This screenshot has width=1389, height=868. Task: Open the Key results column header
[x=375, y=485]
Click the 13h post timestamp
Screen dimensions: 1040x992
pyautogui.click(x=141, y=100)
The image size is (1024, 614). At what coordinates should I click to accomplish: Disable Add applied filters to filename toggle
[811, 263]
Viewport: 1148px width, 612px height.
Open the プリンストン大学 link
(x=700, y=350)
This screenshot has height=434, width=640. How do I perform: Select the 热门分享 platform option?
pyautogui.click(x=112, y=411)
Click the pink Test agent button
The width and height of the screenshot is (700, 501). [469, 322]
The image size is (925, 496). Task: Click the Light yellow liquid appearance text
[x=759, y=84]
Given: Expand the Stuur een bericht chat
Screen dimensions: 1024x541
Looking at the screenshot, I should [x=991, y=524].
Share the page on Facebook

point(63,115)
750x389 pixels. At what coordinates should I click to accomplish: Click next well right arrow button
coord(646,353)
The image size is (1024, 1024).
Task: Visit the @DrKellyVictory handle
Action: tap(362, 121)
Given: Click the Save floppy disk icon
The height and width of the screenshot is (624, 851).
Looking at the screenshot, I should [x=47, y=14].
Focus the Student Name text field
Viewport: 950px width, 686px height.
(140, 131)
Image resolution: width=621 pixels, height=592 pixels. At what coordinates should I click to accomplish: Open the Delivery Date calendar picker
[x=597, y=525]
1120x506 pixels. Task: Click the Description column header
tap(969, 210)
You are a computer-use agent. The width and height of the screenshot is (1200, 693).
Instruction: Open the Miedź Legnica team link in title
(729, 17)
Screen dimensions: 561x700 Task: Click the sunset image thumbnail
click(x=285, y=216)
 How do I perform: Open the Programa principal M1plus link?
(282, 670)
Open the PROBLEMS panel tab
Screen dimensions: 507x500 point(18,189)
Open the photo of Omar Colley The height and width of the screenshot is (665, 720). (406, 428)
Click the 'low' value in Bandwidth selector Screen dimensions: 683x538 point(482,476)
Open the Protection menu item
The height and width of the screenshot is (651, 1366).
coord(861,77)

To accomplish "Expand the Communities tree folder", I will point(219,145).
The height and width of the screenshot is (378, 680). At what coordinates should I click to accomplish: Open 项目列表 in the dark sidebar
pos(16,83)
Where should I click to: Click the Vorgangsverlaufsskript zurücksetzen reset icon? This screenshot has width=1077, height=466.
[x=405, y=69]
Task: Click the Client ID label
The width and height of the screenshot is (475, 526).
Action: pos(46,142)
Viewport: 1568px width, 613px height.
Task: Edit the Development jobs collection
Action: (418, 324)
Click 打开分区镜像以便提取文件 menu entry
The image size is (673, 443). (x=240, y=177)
════════
> [What is expected]: Leave out every line before the one containing "Task: Click the Client ID label"; set down that line and all remaining lines of the material exactly.

> [Response area]:
Task: Click the Client ID label
The width and height of the screenshot is (475, 526).
Action: pos(46,142)
Viewport: 1568px width, 613px height.
Task: Edit the Development jobs collection
Action: (418, 324)
Click 打开分区镜像以便提取文件 menu entry
The image size is (673, 443). (x=240, y=177)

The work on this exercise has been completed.